Note that the "metadata-model" topic is in the first list but not the second. I'm wondering if this is expected.
Another thing, since our volume claims were 1Gi and you mentioned that 5Gi is normal, we've increased the size of the claims to 5Gi for journal and ledger volumes.

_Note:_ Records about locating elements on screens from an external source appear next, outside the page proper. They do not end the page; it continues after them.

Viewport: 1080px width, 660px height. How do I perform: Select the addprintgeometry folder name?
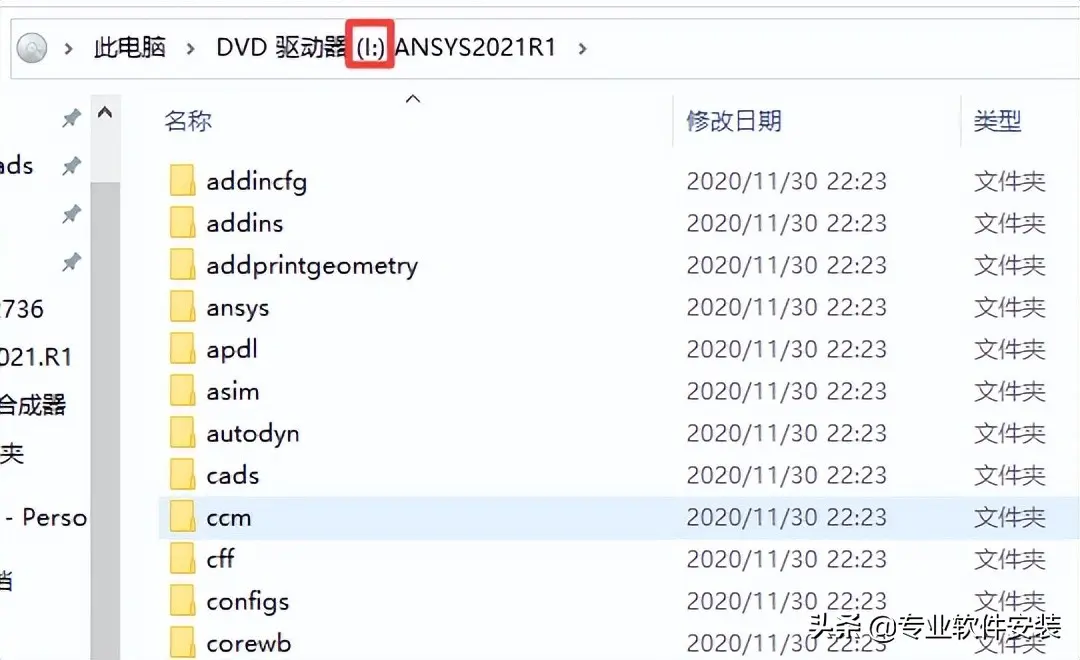[312, 266]
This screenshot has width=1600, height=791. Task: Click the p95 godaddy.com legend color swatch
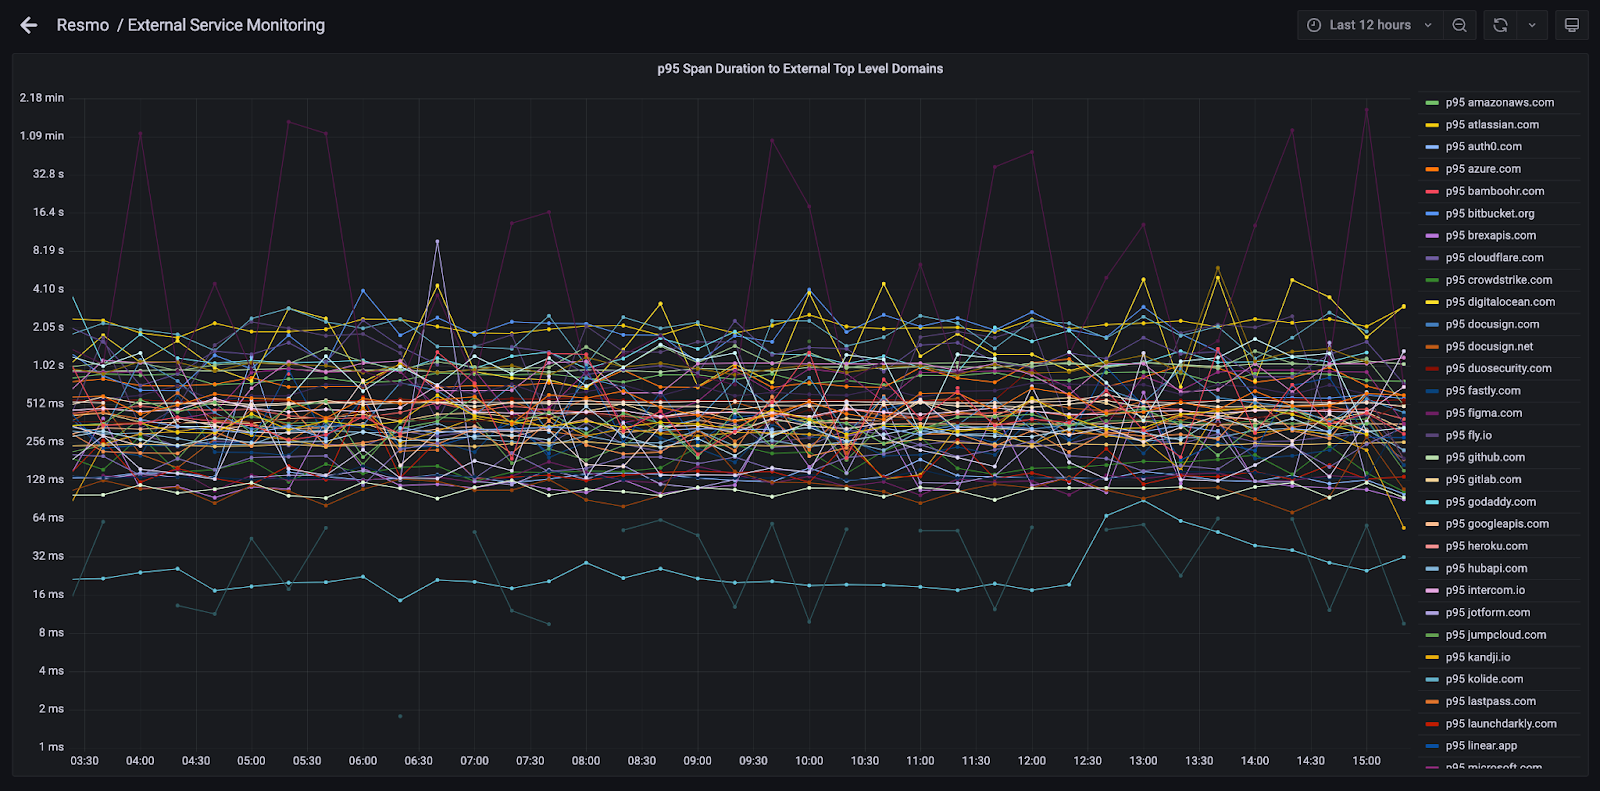(x=1432, y=502)
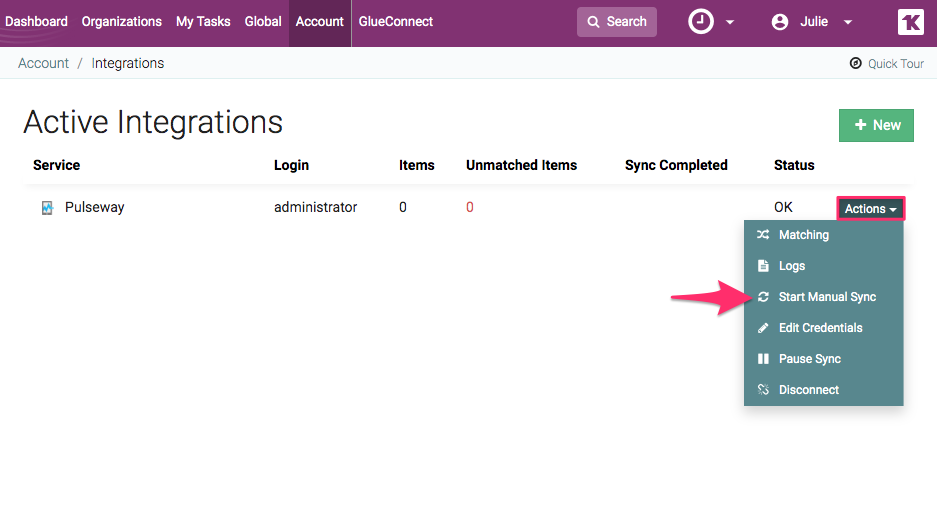This screenshot has width=937, height=512.
Task: Click the Quick Tour compass icon
Action: click(855, 63)
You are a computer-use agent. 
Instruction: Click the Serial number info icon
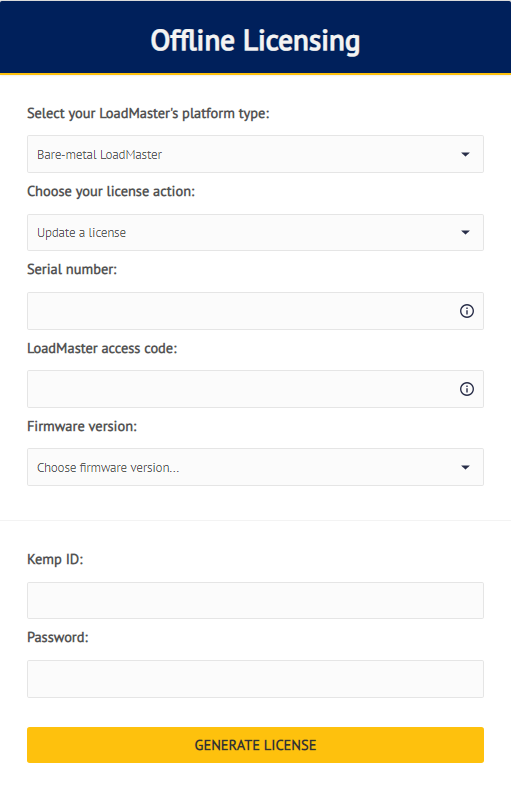point(467,311)
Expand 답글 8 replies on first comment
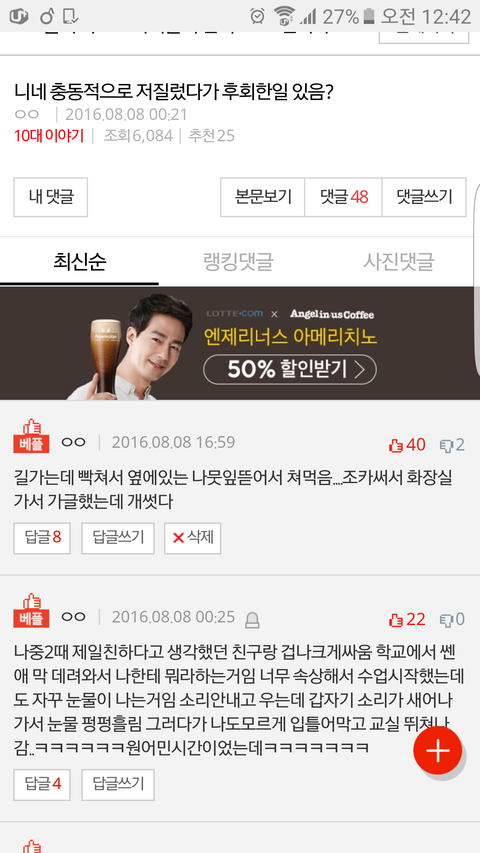The width and height of the screenshot is (480, 853). pyautogui.click(x=42, y=538)
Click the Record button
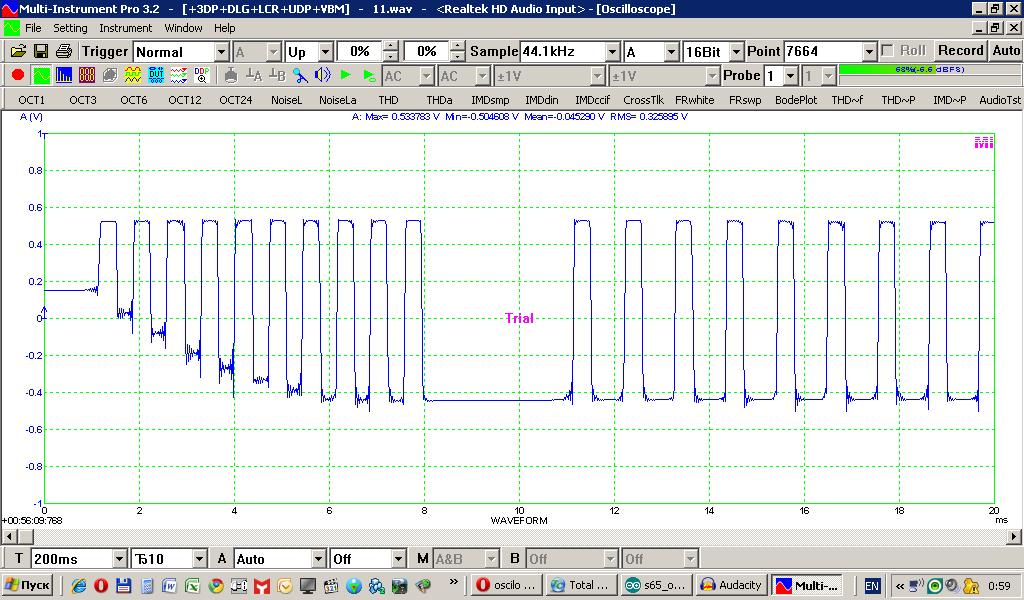1024x600 pixels. coord(960,51)
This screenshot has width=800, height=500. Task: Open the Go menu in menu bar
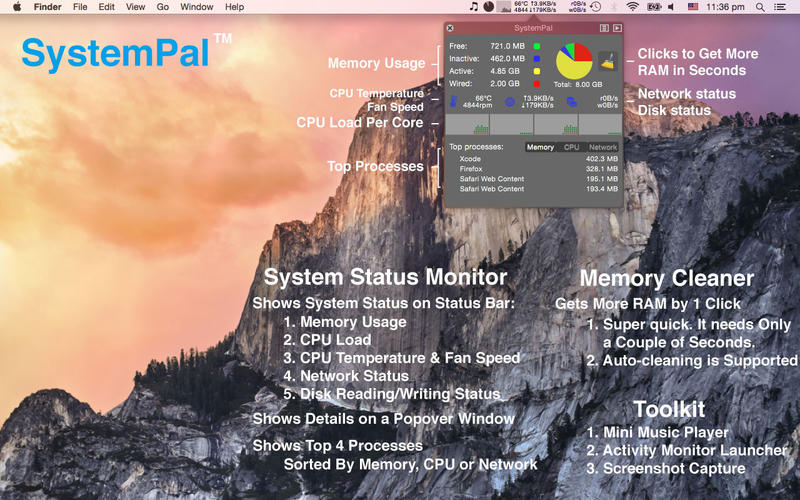(x=162, y=7)
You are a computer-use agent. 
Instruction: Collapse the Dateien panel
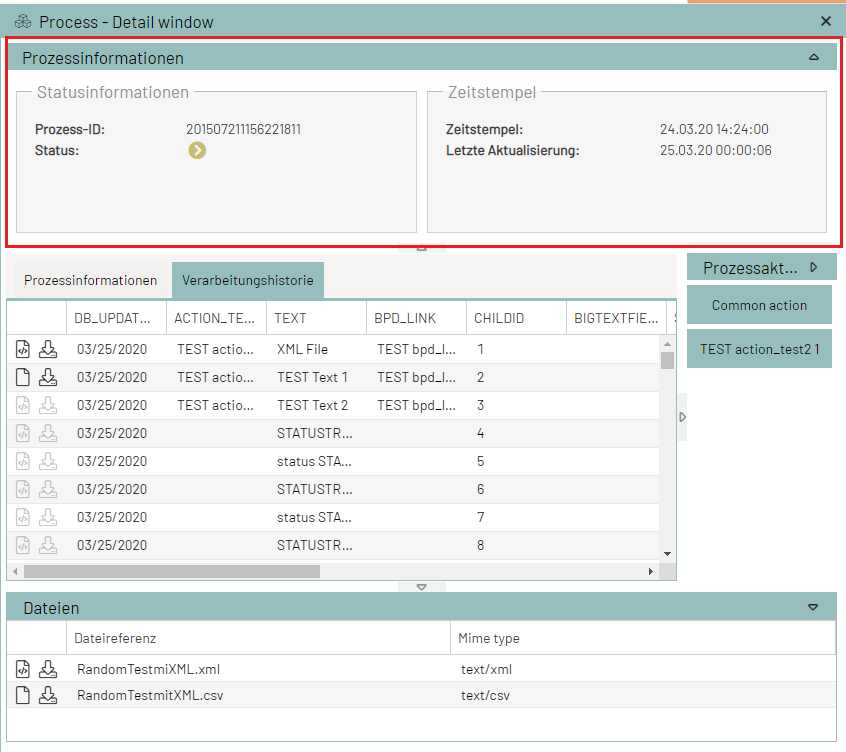click(813, 607)
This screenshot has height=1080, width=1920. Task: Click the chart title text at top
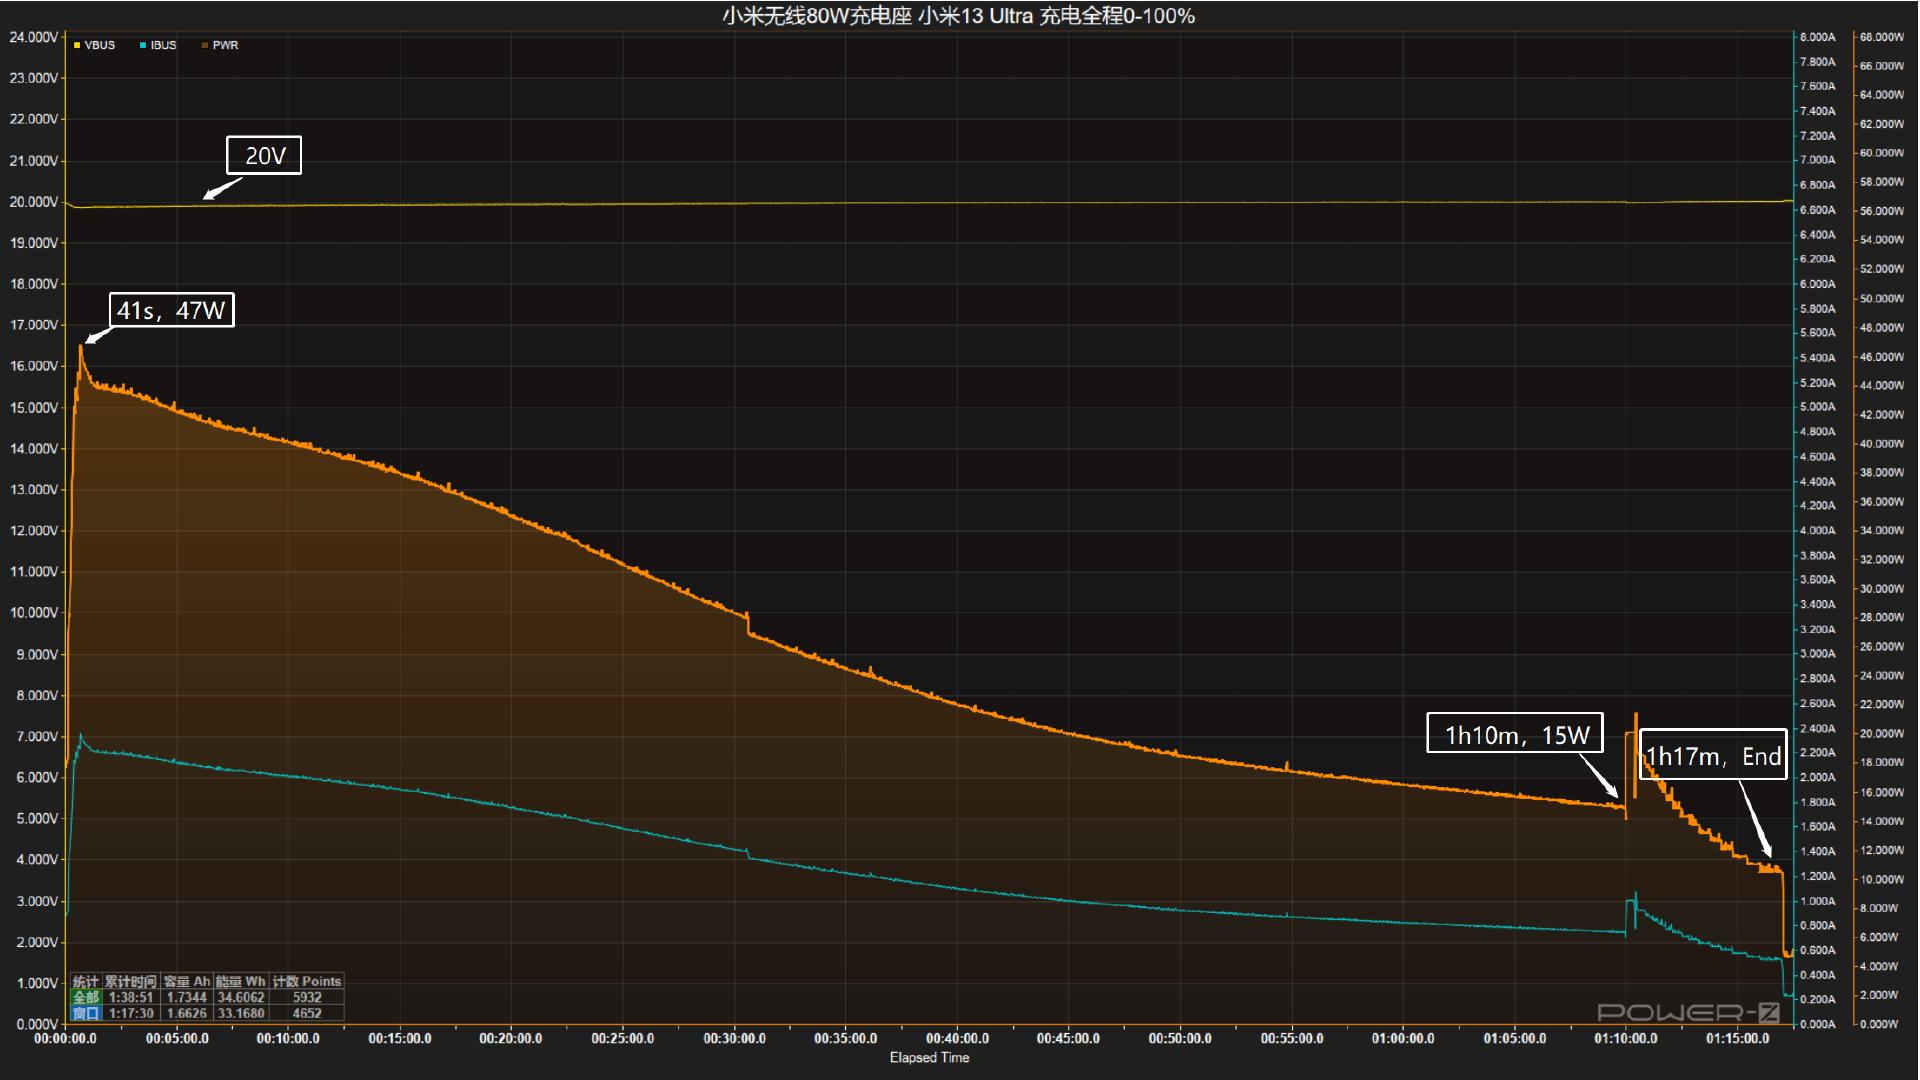[958, 16]
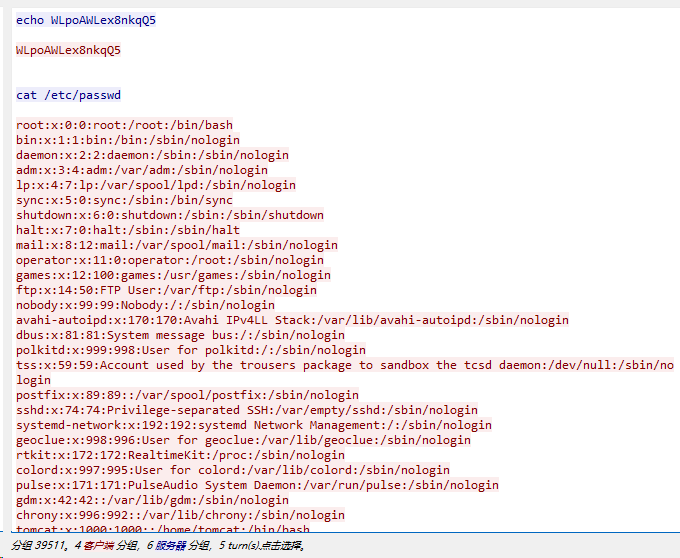This screenshot has height=558, width=680.
Task: Click the sshd Privilege-separated SSH line
Action: coord(247,410)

Our pulsar deployment is now up with full availability. I'll keep an eye on the storage usage on its volumes for any anomalies.
r
Missing topics should not happen, maybe it's consequence of bookie recovery after full disk space condition. From the output you provided, I can see there are multiple topics missing:
Copy code
<persistent://gooddata-cn/gooddata-cn/caches.garbage-collect>
<persistent://gooddata-cn/gooddata-cn/compute.calcique.DLQ>  
<persistent://gooddata-cn/gooddata-cn/data-source.change>    
<persistent://gooddata-cn/gooddata-cn/metadata.model>        
<persistent://gooddata-cn/gooddata-cn/result.xtab>           
<persistent://gooddata-cn/gooddata-cn/sql.select>
Topics are created dynamically by application. To make sure the messaging stack is working correctly, please restart both pulsar brokers first, and when they come up, perform rolling restart of the following gooddata-cn deployments: calcique, sql-executor, result-cache This is the list of topics that should exist:
Copy code
<persistent://gooddata-cn/gooddata-cn/cache-settings.bootstrap>
<persistent://gooddata-cn/gooddata-cn/cache-settings.change>
<persistent://gooddata-cn/gooddata-cn/cache-settings.change.DLQ>
<persistent://gooddata-cn/gooddata-cn/caches.garbage-collect>
<persistent://gooddata-cn/gooddata-cn/caches.garbage-collect.DLQ>
<persistent://gooddata-cn/gooddata-cn/compute.calcique>
<persistent://gooddata-cn/gooddata-cn/compute.calcique.DLQ>
<persistent://gooddata-cn/gooddata-cn/data-source.change>
<persistent://gooddata-cn/gooddata-cn/data-source.change.calcique.DLQ>
<persistent://gooddata-cn/gooddata-cn/data-source.change.DLQ>
<persistent://gooddata-cn/gooddata-cn/export-tabular.request>
<persistent://gooddata-cn/gooddata-cn/export-tabular.request.DLQ>
<persistent://gooddata-cn/gooddata-cn/export-visual.request>
<persistent://gooddata-cn/gooddata-cn/export-visual.request.DLQ>
<persistent://gooddata-cn/gooddata-cn/metadata.cache-command>
<persistent://gooddata-cn/gooddata-cn/metadata.model>
<persistent://gooddata-cn/gooddata-cn/metadata.model.calcique.DLQ>
<persistent://gooddata-cn/gooddata-cn/metadata.model.DLQ>
<persistent://gooddata-cn/gooddata-cn/result.xtab>
<persistent://gooddata-cn/gooddata-cn/result.xtab.DLQ>
<persistent://gooddata-cn/gooddata-cn/sql.select>
<persistent://gooddata-cn/gooddata-cn/sql.select.DLQ>
(I don't mention system topic
__change_events
that is created by Pulsar itself).
👍 1
p
ok, thanks Robert. Will give this a try.